I was talking with a friend of mine about a potential new hire for his business.  We were considering the traits of the applicant and I suggested that she seemed confident. He suggested she seemed arrogant. Which led me to ask, “Where is the line between ‘self-confident’ and ‘arrogant’?  My friend used a sports analogy, and if you don’t follow college sports you may need to look up these names, but he said, “Frank Kaminsky is self-confident; Johnny Manziel is arrogant. One puts himself above the team and believes the rules don’t apply to him. The other works within the system for the betterment of the team. All things being equal I would rather have Kaminsky on my team.”

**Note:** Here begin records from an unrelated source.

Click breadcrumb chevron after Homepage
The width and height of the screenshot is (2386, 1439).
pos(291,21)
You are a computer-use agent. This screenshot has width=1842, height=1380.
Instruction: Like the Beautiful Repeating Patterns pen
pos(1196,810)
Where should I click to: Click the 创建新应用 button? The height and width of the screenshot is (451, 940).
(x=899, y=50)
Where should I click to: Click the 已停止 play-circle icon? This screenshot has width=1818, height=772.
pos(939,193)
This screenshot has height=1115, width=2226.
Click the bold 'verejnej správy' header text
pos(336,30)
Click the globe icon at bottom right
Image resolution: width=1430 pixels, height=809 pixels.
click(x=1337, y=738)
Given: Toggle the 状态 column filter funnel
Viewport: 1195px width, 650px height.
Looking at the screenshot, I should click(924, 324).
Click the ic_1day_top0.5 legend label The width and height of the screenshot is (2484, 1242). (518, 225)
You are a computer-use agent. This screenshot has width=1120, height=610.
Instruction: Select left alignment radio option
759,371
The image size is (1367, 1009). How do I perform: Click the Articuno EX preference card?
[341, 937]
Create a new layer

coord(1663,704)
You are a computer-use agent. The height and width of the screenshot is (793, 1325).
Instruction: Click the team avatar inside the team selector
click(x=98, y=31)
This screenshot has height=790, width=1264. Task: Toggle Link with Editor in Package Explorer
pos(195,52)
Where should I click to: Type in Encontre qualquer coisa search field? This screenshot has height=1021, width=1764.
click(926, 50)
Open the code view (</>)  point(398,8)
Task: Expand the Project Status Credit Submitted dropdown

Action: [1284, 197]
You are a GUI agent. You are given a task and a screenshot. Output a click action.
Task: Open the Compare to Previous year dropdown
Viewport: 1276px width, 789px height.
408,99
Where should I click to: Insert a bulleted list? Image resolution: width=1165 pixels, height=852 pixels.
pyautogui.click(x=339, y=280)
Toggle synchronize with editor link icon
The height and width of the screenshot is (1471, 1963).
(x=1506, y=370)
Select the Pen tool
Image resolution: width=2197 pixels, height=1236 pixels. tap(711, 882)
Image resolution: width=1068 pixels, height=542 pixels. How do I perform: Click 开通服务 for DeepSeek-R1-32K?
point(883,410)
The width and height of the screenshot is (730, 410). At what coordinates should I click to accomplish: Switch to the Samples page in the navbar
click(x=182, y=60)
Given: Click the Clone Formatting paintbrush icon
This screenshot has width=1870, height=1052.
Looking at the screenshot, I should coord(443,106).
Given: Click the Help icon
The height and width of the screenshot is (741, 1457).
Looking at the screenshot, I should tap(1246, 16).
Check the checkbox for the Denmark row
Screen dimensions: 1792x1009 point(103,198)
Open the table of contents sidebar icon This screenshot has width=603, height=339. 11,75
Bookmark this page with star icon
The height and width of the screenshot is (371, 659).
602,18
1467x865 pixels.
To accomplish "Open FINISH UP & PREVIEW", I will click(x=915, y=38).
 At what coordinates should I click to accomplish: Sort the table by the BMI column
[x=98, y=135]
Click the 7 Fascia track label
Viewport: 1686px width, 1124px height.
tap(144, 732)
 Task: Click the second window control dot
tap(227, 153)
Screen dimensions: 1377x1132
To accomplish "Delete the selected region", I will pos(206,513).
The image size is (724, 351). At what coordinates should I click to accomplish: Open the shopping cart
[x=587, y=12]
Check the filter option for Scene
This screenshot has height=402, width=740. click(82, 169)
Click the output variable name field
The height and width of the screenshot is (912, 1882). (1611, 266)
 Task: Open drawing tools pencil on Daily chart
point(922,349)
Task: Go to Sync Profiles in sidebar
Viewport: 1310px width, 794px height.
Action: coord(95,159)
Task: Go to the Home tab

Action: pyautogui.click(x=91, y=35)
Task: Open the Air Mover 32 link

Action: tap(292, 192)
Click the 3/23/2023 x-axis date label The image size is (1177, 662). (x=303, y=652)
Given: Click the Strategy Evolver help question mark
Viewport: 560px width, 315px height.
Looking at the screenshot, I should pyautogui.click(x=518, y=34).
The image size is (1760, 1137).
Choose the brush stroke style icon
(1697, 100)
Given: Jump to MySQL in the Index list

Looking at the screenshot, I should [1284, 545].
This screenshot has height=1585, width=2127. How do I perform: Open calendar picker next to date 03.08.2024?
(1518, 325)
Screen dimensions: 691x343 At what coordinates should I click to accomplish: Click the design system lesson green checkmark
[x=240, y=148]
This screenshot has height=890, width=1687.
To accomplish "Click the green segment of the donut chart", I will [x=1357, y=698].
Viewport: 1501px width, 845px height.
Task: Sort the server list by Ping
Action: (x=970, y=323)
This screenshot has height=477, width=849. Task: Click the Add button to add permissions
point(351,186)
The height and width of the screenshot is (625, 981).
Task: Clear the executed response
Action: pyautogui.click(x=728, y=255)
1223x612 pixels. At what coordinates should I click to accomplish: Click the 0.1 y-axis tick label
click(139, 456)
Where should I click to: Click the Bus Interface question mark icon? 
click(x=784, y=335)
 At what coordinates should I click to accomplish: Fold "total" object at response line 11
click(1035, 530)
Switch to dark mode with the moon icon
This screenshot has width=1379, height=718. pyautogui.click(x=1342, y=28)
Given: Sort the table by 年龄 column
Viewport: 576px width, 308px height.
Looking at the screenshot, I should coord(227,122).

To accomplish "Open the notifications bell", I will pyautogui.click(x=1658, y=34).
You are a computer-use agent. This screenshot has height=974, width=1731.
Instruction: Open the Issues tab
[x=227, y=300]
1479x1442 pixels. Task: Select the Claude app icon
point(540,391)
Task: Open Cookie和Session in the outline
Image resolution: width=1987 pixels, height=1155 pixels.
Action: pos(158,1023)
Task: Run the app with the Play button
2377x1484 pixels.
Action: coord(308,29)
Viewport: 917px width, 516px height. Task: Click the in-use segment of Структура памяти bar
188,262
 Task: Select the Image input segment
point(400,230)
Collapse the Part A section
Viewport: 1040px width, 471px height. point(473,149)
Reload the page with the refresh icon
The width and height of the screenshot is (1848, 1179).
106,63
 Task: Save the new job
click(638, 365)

I cannot really disagree with my friend’s analysis. But it made me think about why we perceive this woman differently.  I wonder if our perception of other people is as much a reflection of who we are as who the other person is?  Do we evaluate people and judge them as good or bad for our own “team” based on who we are as much, if not more, than who the other person is?  Look at, for example, two basketball teams playing in the NCAA’s Final Four.  Wisconsin and Kentucky are generally judged as complete opposites. To mix metaphors, Wisconsin is the work horse and Kentucky is the thoroughbred. Wisconsin is the “I think I can win” team and Kentucky is the “of course we will win” team.  Why do some people like one and some people the other? Regional loyalties aside, it seems the teams we “like” say a lot about us. The character of the team is the same; whether you like the team or not says more about you than it does about the team. This business of deciding who people really are is important, not just in choosing employees, but in choosing friends and spouses.  I think two people, looking at the same employee candidate’s traits, could see those traits in a positive and a negative light.  Here’s a simple example: say “President Obama” in a room full of 10 people and at least two people will have equally strong and opposite reactions. He is one man perceived in two entirely different ways, not because the President is two men, but because the people perceiving him are so different.  The point being, in choosing your team, you need to know as much about yourself as you need to know about the candidates.


Jesus kept asking his friends, “Who do you say I am?” Jesus asked not because he was unsure of his identity, but to help us discover who we are.  Jesus can be perceived as either a “liar, lunatic, or Lord.”  Your choice doesn’t change who Jesus is, but it reveals who you are.  Do you want Jesus on your team? Choose carefully.